» Task description: All lines below containing "computer" are to be listed.

(Saved entries)
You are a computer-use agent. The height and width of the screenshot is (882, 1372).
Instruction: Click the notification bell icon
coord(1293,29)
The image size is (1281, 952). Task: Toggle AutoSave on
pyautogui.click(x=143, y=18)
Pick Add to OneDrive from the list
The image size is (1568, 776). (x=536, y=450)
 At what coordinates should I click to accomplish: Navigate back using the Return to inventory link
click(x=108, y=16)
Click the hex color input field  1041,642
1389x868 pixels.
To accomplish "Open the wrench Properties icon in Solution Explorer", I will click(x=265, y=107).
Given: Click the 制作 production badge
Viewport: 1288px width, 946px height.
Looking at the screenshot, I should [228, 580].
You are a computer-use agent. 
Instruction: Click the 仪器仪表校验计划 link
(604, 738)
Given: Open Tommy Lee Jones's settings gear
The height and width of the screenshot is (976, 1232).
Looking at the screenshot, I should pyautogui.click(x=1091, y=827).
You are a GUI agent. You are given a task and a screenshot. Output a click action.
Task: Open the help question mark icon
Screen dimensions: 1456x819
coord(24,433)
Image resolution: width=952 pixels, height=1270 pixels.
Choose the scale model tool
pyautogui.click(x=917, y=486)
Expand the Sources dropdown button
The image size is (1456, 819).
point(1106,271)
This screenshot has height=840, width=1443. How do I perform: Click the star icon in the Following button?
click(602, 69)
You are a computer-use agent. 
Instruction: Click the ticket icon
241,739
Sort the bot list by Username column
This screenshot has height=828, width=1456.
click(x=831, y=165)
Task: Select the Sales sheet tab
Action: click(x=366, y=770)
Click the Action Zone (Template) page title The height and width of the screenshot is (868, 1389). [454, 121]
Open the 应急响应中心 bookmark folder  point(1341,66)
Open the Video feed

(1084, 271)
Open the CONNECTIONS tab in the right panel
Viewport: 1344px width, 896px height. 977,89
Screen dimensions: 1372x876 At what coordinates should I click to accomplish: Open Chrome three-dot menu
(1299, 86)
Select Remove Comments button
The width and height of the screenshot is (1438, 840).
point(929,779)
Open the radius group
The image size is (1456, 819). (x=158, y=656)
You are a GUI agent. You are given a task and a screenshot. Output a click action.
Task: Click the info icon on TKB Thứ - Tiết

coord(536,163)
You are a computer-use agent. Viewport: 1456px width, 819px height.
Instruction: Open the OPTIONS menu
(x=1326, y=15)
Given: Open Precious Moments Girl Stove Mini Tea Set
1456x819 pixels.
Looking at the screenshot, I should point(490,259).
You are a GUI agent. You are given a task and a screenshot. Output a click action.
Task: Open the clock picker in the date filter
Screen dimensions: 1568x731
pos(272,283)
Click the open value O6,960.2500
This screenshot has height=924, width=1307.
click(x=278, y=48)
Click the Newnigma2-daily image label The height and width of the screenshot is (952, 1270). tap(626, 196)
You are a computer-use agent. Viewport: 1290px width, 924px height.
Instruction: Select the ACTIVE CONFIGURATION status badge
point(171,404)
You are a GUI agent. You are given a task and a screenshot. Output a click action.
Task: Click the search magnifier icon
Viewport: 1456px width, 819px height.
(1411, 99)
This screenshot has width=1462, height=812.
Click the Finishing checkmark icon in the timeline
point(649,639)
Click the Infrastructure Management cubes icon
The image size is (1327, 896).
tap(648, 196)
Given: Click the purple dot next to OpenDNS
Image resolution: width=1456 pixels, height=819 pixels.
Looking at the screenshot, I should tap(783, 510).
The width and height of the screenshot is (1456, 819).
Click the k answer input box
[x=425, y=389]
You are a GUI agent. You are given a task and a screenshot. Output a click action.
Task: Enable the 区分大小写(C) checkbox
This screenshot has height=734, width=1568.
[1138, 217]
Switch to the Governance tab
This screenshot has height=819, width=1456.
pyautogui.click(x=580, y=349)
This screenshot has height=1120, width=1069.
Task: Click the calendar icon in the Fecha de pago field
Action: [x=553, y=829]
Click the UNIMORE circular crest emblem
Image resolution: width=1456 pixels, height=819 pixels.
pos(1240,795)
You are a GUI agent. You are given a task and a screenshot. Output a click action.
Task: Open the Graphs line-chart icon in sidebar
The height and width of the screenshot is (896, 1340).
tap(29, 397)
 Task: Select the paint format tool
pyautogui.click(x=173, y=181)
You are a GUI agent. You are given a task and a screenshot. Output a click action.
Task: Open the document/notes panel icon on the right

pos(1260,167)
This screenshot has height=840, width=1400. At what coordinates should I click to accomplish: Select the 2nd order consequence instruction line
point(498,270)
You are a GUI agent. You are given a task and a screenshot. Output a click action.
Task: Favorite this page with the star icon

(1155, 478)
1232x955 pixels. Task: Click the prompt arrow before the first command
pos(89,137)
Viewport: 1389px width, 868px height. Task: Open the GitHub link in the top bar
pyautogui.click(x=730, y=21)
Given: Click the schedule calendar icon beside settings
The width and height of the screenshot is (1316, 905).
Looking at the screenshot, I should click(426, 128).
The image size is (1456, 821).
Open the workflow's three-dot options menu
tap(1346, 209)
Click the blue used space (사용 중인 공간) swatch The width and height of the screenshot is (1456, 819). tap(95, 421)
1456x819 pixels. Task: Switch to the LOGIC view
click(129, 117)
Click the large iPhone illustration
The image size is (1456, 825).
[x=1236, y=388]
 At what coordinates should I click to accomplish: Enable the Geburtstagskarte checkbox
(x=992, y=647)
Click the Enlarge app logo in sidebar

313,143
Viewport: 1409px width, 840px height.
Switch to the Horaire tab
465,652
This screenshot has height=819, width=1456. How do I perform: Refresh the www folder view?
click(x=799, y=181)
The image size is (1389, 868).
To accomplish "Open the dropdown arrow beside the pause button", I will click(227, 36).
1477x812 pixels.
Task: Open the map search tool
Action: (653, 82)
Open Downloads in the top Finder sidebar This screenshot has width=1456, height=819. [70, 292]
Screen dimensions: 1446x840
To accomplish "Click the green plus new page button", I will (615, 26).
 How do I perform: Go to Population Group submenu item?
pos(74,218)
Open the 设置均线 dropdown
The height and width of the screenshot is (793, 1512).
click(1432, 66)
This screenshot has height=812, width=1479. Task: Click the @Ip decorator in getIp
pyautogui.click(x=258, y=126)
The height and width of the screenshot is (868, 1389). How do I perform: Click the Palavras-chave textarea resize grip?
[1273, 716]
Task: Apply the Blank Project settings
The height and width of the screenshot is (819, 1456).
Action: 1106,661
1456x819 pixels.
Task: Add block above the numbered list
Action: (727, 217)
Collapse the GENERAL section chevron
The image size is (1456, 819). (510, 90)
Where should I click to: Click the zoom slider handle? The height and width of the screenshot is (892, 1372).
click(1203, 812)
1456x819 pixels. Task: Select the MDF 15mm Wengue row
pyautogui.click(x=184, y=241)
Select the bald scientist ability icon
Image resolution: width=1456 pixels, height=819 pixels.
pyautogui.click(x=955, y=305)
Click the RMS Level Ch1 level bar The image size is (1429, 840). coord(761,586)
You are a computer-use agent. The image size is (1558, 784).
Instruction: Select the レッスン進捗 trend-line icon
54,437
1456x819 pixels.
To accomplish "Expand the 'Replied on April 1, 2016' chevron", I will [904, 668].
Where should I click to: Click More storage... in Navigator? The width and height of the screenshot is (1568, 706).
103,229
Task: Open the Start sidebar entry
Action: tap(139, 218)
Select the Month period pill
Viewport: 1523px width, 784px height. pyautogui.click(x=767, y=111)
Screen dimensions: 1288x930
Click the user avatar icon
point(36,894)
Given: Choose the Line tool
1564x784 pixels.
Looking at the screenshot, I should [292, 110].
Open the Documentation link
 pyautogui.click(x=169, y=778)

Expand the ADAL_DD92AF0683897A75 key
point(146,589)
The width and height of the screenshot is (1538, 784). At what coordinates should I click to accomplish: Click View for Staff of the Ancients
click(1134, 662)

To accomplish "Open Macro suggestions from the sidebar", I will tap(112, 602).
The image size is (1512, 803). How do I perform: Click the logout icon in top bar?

» Result for this exercise:
You are a computer-use agent. The height and width of the screenshot is (882, 1372).
You are a computer-use agent. 
You are a computer-use agent. 
You are a computer-use agent. Viewport: 1456px width, 819px height.
You are a computer-use agent. Viewport: 1290px width, 924px height.
You are a computer-use agent. The image size is (1558, 784).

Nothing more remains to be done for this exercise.